É preciso olhar muito atentamente para o bulício feminino para encontrar a excepção a este padrão. Mais precisamente é preciso olhar atentamente para o que a Sr.ª Delfina traz debaixo do braço depois de sair da Casa do Povo. Aninhado no sovaco do mesmo braço que carrega o típico saco do pão, ainda tecido em algodão, podemos ver um exemplar do Diário Económico. A Sr.ª Delfina a meio da manhã, entre os afazeres da horta e a lida dos animais, liga a powerbox no canal Bloomberg, folheia o jornal e, nos dias bons, naqueles em que sorri e esfrega as mãos, faz uma chamada para Lisboa e dá ordens de compra ou venda. Nas tardes em que passo pela quinta, para provar do bolo mármore ainda quente ou de uma fatia de bola bacalhau, sou habitualmente bombardeado com histórias do mundo dos negócios, mexericos de aldeia e perguntas sobre o mundo de lá de fora: “Hoje ganhei 2.000€ em acções da PT, é este Verão que se arranja o telhado”, “Achas que apesar da minha idade eu ainda conseguia aprender a mexer na Internet? Era mais simples do que estar sempre a ligar para a correctora”, “Olha, já me esqueci como é que ponho os cd’s que me deste da Amália a tocar, vais ter que me explicar outra vez”.
Hoje (dia 5) a conversa foi diferente. Sentada na mesa da cozinha e antes mesmo de me estender uma cadeira, a Sr.ª Delfina disse: “ Sabes que dia é hoje? Se fosse viva, ela fazia hoje 55 anos. Sabes que fui eu quem a apanhou do chão? Chamaram a parteira tarde demais. A tua avó não se mexia com dores e fui eu quem a foi apanhar do chão.”

terça-feira, novembro 07, 2006

Para o caderninho de S.

Na tasca da esquina 4 olham para um daqueles jogos pequenos de uma qualquer liga estrangeira que a Sport TV insiste em transmitir pela noite dentro. Enquanto como uma daquelas sopas que já só se encontram em tascas de esquina e em casas de senhoras idosas, com talos grandes de couve e feijão inteiro, os 2 velhos da frente preferem Sagres.
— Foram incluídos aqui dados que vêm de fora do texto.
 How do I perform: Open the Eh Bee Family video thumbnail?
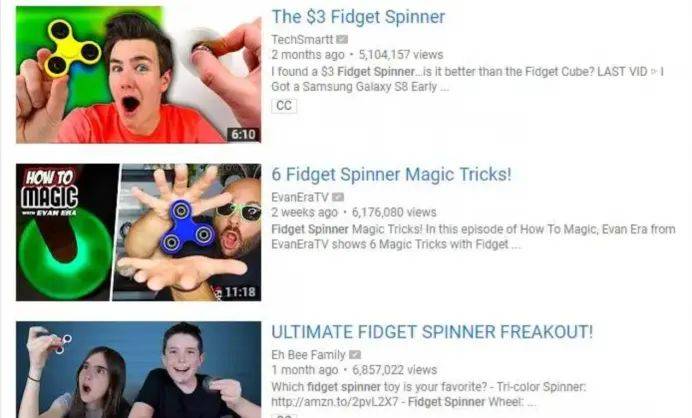pos(138,369)
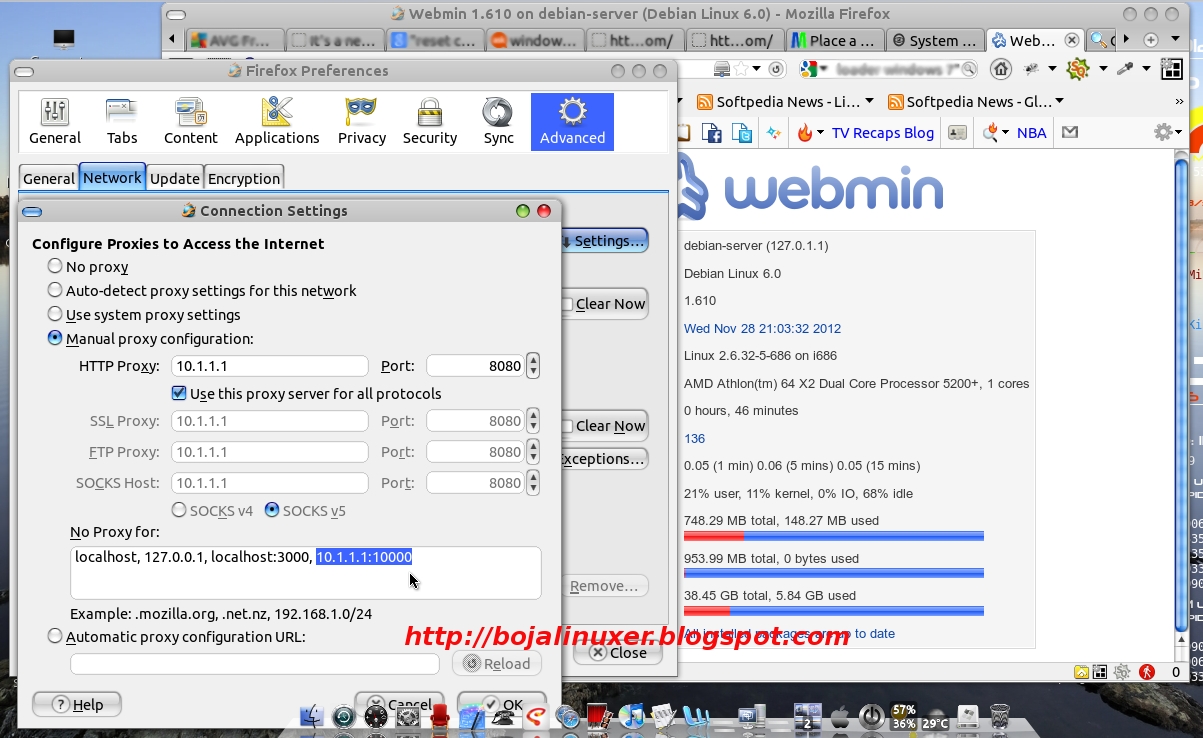The height and width of the screenshot is (738, 1203).
Task: Open the Content panel in Firefox Preferences
Action: 190,121
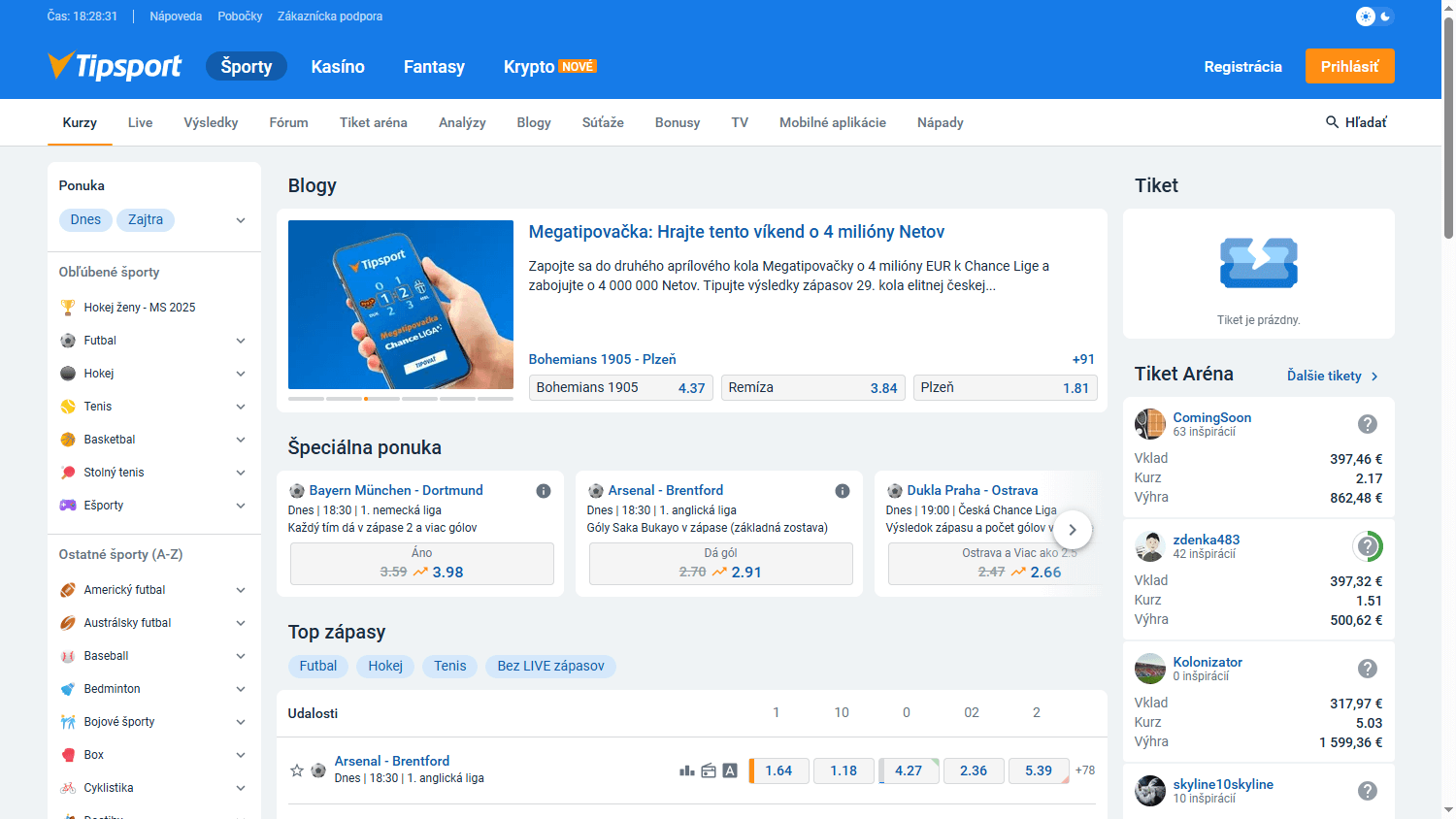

E, a julgar pela contagem de garrafas em cima da mesa e pelo levantar do tom de voz, já vão avançados na sua demonstração de afecto pela cerveja nacional.
Inevitavelmente, eu e o senhor de bigode grisalho por detrás do balcão somos agora mais espectadores daquele diálogo do que do jogo que passa na televisão. Um deles chora a morte da mulher como se a tivesse enterrado hoje e bebe para esquecer. Pelas respostas do outro percebemos que ela já se foi faz quase uma década e bebe apenas por solidariedade.

- Ó Joaquim, traz mais duas!
- Mais duas não, que já não consigo fazer o 4.
- Não consegues fazer o 4 porque nunca foste à escola. Traz mais duas que eu pago!